======== RECORDS FOR THE TASK

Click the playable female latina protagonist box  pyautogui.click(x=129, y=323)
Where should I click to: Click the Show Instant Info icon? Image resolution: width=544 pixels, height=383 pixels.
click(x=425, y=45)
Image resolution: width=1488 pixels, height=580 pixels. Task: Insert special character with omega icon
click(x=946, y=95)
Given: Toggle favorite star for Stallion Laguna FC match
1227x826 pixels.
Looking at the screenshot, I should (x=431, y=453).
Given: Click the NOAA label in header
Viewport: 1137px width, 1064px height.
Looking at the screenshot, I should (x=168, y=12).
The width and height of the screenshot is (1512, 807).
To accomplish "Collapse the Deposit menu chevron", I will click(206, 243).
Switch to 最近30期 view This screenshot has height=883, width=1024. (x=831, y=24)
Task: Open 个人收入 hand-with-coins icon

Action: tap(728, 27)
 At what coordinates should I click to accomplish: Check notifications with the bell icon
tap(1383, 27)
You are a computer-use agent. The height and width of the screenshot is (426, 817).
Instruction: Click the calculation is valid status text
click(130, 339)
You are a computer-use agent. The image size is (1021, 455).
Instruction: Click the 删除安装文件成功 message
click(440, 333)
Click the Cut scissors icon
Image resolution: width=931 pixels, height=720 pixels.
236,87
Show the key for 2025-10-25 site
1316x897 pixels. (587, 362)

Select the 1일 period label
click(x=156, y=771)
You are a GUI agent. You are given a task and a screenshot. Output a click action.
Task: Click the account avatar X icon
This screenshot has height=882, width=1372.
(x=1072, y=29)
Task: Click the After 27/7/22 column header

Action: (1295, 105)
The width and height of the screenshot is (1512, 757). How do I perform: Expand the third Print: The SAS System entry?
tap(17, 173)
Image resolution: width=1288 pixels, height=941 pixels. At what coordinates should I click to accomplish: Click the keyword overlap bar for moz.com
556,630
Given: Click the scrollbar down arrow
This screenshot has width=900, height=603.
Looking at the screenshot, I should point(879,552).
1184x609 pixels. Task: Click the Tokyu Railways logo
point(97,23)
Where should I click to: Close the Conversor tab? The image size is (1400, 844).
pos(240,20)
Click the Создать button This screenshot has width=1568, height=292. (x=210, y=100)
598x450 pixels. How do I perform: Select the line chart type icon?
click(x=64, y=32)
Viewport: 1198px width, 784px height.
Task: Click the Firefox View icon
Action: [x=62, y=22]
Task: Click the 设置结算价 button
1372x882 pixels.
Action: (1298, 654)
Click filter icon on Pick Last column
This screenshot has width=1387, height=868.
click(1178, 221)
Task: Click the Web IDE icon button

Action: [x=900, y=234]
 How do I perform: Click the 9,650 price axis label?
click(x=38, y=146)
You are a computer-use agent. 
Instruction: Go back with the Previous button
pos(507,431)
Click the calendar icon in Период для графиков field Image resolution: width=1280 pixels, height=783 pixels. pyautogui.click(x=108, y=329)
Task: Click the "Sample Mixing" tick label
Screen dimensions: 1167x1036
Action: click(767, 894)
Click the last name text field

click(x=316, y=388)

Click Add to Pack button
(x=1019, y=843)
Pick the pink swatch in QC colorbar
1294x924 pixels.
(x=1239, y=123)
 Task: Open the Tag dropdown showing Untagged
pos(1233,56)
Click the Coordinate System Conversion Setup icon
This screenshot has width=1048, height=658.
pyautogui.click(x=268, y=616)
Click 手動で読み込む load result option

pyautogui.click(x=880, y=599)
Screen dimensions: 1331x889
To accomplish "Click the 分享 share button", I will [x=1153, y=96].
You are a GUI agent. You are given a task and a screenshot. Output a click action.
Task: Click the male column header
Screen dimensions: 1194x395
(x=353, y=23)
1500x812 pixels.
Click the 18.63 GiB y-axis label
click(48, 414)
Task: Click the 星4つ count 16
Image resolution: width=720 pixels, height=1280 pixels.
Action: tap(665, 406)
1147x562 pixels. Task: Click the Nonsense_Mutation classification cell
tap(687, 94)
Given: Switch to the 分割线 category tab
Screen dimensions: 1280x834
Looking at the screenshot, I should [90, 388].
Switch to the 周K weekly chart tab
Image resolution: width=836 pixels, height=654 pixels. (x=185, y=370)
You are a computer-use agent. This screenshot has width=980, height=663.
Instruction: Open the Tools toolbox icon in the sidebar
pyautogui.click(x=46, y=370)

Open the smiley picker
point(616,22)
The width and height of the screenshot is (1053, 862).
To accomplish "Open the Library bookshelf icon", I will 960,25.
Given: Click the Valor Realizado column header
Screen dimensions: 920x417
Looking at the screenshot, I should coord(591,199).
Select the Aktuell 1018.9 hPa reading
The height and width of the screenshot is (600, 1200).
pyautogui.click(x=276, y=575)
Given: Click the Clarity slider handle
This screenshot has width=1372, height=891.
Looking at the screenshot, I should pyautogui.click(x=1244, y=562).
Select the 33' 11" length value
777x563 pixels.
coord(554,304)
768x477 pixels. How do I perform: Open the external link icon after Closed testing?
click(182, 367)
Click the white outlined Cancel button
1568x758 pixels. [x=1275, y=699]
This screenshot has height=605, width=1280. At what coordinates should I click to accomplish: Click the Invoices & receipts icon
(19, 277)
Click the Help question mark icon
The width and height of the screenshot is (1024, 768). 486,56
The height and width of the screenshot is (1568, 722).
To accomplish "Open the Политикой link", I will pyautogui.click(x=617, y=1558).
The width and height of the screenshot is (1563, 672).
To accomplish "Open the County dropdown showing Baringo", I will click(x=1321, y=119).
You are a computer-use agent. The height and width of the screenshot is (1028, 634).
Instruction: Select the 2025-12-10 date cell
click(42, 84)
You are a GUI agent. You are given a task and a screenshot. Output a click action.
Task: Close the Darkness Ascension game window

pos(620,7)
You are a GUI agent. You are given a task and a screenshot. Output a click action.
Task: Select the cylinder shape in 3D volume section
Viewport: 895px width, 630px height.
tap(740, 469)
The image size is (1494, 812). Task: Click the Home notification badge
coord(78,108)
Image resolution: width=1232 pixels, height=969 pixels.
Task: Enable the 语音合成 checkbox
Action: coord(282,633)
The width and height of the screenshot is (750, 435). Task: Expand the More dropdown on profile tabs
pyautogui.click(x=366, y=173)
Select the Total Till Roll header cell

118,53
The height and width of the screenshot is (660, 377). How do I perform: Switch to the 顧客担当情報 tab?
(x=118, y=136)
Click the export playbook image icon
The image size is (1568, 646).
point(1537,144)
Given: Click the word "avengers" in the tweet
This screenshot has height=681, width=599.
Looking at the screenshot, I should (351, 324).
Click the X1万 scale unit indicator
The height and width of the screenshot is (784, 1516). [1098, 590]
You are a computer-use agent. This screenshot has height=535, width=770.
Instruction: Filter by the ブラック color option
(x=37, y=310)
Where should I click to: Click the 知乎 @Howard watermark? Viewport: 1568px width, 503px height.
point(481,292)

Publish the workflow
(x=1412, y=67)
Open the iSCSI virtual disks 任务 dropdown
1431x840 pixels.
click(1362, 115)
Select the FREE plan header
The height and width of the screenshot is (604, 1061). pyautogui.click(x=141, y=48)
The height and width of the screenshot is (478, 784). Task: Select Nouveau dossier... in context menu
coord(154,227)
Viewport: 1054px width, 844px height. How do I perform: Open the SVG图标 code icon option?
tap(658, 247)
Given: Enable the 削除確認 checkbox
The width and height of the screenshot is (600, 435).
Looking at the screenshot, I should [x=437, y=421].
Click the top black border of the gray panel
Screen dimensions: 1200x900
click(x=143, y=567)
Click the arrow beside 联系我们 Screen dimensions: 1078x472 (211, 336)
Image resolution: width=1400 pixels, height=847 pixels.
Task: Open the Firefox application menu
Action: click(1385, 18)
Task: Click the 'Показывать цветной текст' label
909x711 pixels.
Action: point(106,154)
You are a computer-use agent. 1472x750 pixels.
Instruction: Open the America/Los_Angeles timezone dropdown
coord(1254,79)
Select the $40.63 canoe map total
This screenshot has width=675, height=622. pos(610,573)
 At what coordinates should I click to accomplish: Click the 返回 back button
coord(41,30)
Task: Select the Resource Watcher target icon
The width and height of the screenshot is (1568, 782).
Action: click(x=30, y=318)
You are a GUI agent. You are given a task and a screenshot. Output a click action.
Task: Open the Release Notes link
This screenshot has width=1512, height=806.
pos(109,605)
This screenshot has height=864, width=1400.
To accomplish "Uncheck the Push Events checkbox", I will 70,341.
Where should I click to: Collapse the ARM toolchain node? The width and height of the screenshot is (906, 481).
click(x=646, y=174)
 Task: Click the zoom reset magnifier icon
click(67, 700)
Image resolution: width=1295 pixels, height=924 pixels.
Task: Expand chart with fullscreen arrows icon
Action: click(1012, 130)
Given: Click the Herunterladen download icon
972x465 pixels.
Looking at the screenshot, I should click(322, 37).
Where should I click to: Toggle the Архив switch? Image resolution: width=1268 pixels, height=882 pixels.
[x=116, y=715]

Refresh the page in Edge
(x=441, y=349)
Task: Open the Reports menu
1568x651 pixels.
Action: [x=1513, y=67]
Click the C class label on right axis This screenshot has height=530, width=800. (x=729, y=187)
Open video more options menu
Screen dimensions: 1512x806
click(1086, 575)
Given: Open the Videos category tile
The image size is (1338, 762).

================

**DIRECTION**
Copy out word for word the rows starting at the line containing "Click the calendar" and ending with the line containing "(x=1019, y=843)", including both of those lines.

**ANSWER BELOW**
Click the calendar icon in Период для графиков field Image resolution: width=1280 pixels, height=783 pixels. pyautogui.click(x=108, y=329)
Task: Click the "Sample Mixing" tick label
Screen dimensions: 1167x1036
Action: click(767, 894)
Click the last name text field

click(x=316, y=388)

Click Add to Pack button
(x=1019, y=843)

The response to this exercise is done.